Mobile is no longer a trend but the new standard. In 2014, mobile continued to pave its way to the forefront of the marketing, digital and consumer worlds. Mobile apps have greatly influenced design this past year and will continue to do so in 2015, with Apple and Google in the forefront of the design aesthetics world each time they launch a new OS.
When you look from web to mobile and even at interfaces in video game consoles, you see similar design paradigms throughout: the hamburger menu, ghost buttons, and simple flat icons and colors are all prevalent. Here are some of the most important design developments that will influence mobile apps in 2015:
In their living spec document Google describes the relationship Material Design has set out to achieve compared to other design standards: “Surfaces and edges of the material provide visual cues that are grounded in reality. The use of familiar tactile attributes helps users quickly understand affordances. Yet the flexibility of the material creates new affordances that supercede those in the physical world, without breaking the rules of physics.”
Undoubtedly Material Design will continue to grow in popularity, along with the use of modular layouts, also known as card style. Pinterest.com is a great example of where card style started to really catch on and become more widely recognized in both mobile and web.

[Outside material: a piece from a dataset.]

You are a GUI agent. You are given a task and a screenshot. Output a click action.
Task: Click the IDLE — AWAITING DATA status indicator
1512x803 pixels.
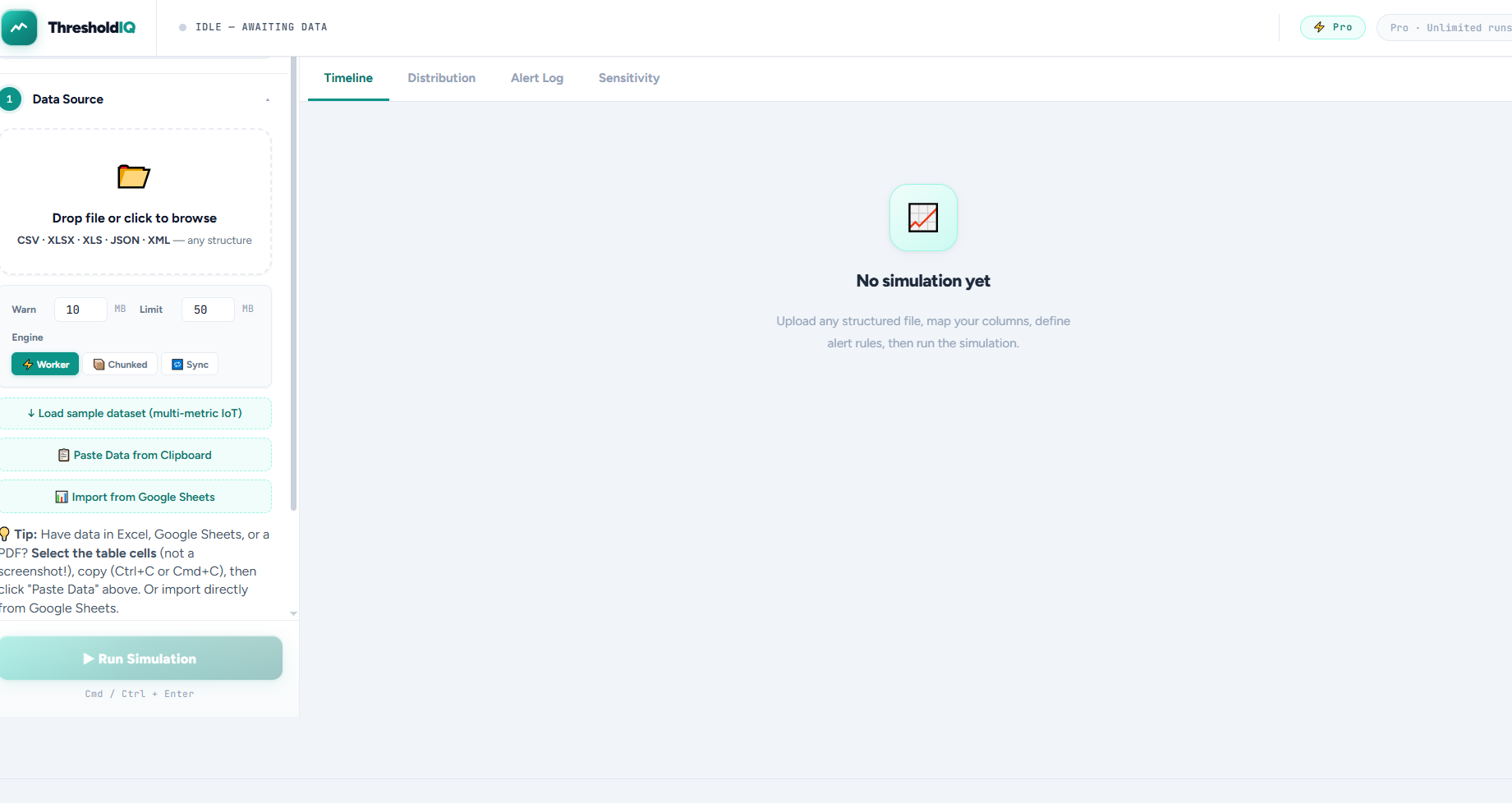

More and more websites and apps are offering users subtle, nuanced movement called microinteractions. They’re things like the unexpected wiggle of a pop-up window, or the soft sliding movement from the new panel you just tapped open, or the way a button looks, slides or clicks when you turn something on/off. Microinteractions have surfaced as a technique when developing mobile app interfaces, and even now stemming into some web layouts.
Users are responding to the surprise and delight of these little movements, without even knowing that they have been engaged in a brand or product the whole time. The most infamous microinteraction is AOL’s “You’ve got mail!” from back in the 90s. And Facebook’s “Like” button has become the current-day staple microinteraction that most people identify with, even though they don’t know what to call it.
If the Like button were removed it would be as if part of the overall brand was removed. Further, deleting this microinteraction would grossly decrease user engagement. Things like microinteractions make users want to engage in your mobile app or website. Without them you could be just like any other brand they didn’t choose.
Stemming directly from microinteractions, apps are becoming smarter about how their users interact with them. The focus is shifting from “how can we get all this information onto one screen and entice the user to click everything” to “what is the user going to want to do first”. The focus has gone from simply selling a product to selling the user/customer an entire experience.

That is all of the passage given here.